Stara Zagora Coat of Arms was created in  1979 for the 100-th anniversary of the rebuild of Stara Zagora, when the municipality made a decision to create a new Coat of Arms. The task of composing the new Coat of Arms was given to artist Hristo Tanev.

Composition
The symbolic meaning of the shield is - to protect, defend, provide sanctuary and it is the foundation of the seal.  In its upper part the shield ends in a castle wall, which emphasizes the important administrative, military, political and economical importance
of Stara Zagora for the hundreds of years of its growth and development.

In its central part on a red background, there is a mother and baby lion.  This particular picture has been taken from a rock carving from the 12th century found in Stara Zagora in 1949 and has become one of the city symbols.  The lioness represents the mother instinct, fertility and is placed in the central part of the Coat of Arms, which has not only historical, but symbolic meaning, to show that despite what the city has been through in the past thousands of year it still continues its existence and continues its progress.

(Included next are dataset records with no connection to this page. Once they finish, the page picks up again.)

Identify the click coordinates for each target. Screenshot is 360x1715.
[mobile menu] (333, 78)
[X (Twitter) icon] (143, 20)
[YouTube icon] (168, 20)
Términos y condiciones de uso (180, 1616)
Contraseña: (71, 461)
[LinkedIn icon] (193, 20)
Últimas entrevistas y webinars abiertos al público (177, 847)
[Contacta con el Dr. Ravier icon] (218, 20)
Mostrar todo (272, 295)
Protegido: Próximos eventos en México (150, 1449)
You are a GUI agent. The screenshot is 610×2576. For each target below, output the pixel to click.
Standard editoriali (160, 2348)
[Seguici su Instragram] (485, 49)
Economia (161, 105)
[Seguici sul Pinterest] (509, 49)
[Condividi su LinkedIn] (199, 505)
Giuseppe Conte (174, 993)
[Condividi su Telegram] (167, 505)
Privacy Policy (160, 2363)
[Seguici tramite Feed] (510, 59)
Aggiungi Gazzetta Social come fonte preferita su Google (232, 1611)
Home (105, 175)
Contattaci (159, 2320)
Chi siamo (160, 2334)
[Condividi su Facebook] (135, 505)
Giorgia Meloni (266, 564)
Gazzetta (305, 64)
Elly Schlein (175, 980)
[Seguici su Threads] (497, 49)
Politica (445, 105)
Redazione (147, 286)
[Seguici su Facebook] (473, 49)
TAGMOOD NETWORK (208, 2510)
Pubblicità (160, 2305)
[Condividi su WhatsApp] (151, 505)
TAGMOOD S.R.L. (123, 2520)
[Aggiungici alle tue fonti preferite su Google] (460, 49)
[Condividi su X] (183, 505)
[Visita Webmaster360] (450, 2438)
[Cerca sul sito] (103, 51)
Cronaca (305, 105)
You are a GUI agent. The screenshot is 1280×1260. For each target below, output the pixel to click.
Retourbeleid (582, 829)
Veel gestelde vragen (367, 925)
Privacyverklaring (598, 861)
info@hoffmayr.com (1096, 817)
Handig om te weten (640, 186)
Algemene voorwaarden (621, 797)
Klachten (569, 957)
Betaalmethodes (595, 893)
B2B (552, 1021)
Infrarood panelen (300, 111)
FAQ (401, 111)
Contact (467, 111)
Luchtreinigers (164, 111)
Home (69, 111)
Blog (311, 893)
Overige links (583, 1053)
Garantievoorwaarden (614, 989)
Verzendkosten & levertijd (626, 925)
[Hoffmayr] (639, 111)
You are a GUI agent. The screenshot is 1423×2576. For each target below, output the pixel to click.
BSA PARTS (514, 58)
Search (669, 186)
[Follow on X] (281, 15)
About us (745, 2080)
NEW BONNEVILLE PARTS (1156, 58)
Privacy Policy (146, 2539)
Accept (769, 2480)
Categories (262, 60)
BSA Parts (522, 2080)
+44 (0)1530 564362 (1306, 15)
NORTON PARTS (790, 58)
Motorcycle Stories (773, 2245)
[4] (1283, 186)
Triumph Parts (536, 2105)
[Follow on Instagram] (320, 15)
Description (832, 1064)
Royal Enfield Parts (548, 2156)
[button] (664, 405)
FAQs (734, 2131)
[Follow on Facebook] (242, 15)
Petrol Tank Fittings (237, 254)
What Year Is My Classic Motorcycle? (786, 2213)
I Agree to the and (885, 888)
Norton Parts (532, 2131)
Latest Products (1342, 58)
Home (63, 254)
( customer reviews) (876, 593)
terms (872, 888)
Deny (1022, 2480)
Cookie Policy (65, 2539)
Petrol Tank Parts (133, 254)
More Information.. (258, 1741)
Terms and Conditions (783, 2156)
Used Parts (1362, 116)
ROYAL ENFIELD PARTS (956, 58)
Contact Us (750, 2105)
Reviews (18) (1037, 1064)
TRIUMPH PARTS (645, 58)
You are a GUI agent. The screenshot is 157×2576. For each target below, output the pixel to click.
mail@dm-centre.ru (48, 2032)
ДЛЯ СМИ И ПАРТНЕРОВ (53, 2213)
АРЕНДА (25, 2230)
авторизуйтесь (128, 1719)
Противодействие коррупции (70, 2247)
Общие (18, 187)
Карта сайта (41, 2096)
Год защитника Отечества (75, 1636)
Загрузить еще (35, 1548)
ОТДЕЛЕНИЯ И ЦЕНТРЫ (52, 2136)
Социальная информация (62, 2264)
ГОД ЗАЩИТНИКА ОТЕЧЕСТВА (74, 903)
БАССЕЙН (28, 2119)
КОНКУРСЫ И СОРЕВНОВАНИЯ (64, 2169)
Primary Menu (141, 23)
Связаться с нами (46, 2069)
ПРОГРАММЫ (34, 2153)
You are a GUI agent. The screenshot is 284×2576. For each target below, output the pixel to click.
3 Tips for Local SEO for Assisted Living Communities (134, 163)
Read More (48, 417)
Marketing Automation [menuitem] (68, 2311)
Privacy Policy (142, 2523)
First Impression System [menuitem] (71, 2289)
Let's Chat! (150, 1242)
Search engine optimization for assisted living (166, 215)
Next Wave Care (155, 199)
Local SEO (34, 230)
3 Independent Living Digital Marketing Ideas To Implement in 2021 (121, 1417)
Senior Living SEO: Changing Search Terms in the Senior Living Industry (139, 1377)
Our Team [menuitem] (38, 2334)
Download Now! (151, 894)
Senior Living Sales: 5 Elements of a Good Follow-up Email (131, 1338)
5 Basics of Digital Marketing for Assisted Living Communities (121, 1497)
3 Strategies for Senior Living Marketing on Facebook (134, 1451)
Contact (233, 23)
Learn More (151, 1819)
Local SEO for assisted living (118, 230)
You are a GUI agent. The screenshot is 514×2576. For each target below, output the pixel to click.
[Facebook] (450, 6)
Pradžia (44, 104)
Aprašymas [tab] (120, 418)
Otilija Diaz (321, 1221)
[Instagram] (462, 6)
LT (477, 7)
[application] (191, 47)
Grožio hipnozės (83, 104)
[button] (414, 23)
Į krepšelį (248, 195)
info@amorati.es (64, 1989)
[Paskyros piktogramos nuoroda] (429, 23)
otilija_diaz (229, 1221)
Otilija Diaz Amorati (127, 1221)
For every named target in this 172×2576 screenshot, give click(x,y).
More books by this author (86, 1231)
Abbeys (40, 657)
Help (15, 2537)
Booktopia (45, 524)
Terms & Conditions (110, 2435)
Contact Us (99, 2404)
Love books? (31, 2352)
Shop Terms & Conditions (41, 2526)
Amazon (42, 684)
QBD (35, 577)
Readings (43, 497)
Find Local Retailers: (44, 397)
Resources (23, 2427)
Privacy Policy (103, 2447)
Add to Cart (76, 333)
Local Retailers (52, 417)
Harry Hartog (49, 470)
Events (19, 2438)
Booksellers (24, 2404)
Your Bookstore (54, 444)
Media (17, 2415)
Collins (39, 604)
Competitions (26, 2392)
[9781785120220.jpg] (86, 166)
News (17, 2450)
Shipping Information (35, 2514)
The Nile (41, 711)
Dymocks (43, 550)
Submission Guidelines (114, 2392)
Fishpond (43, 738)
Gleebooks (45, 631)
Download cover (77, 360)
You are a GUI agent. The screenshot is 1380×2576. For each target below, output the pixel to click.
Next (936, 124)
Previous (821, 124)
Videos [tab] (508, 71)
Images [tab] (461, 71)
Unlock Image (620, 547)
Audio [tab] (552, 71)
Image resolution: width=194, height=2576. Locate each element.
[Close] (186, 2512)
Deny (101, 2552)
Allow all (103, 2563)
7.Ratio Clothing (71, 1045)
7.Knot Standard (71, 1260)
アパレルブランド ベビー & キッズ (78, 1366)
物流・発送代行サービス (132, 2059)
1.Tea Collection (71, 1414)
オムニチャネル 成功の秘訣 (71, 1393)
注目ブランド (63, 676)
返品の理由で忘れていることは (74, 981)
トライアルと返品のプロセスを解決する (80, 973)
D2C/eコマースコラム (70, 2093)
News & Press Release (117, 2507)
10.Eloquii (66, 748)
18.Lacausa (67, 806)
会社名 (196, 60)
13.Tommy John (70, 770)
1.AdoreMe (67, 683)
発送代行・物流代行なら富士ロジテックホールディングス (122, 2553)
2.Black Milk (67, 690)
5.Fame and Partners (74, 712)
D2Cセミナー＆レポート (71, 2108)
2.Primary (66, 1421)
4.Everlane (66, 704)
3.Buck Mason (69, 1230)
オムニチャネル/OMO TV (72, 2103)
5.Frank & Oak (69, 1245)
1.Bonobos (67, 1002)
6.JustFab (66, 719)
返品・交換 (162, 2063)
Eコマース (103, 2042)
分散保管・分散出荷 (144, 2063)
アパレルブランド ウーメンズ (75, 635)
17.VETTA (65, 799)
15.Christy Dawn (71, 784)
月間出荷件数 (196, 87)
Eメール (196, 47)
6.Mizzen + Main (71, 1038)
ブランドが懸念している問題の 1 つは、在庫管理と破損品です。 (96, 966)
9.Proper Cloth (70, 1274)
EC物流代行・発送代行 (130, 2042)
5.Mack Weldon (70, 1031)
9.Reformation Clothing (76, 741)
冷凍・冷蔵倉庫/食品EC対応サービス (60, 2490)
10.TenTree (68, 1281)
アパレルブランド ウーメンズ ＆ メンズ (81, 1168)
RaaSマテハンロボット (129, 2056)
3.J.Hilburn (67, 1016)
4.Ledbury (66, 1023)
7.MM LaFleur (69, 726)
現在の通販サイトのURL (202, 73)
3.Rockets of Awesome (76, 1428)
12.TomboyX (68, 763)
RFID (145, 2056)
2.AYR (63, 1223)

The bottom has green background with golden-yellow stripes which converge towards the center.  This enhances the fertility of the Stara Zagora fields and is a symbol of roads to the future.
The green color is a symbol of life and death and the hope and happiness.  The red color, used for the central part, is a symbol of fire, health, strength and love.  The gold-yellow is a sign of light, intellect, belief and good.